The gargantuan Phantom was the model that marked the Spirit of Ecstasy’s change of ownership from British to Bavarian and it’s hardly in keeping with the caring, sharing zeitgeist. It dwarfs everything else on the road at six metres long in stretched wheelbase guise. Its engine is four times the size of most hatchbacks’. And you’ll need a stout quarter of a million quid before you can be taken seriously in the showroom.

Does the market want such profligacy? You bet, says chairman and chief exec Ian Robertson. He claims there will always be a market for hyper-luxury cars, vehicles costing as much as houses, but with presence and panache that exceeds their telephone-number statistics.

“We are not isolated from world economic events,” he admits. “But we expect another record this year.”

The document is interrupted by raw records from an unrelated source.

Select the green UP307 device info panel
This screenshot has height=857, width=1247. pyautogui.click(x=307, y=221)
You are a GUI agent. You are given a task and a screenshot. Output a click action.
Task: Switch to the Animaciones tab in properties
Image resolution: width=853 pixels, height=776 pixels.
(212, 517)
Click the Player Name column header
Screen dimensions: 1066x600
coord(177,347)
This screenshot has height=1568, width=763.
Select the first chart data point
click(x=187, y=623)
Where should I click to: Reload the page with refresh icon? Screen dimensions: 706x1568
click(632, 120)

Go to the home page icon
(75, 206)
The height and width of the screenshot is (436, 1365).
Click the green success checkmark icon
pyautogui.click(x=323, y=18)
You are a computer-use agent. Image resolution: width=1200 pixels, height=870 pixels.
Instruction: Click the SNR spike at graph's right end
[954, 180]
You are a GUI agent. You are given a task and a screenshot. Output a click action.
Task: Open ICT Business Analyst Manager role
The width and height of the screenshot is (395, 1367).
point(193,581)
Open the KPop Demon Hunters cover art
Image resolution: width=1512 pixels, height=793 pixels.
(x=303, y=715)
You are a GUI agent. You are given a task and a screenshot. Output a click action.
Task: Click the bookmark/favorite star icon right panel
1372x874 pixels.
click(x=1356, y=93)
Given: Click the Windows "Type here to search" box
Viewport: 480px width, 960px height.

To give you some idea of what we’re dealing with, consider that most customers for the brand’s latest launch, the Drophead Coupé, already own a Phantom. It’s not as if the soft-top’s roof is badly insulated; we’re talking about the super-rich here who simply must have the latest thing.

Rolls-Royce can’t stand still, though. Even aristocrats and captains of industry care about their image, and driving a 6.8-litre V12 could soon be as passé as teachers smoking in class. Surely Rolls will piggyback BMW’s hybrid technology before the end of the decade. And what chance a diesel? I’d wager the small(er) £160,000 Rolls-Royce coming in 2010 could be the brand’s first model to fill up at the black pump. Even plutocrats admire parsimony nowadays.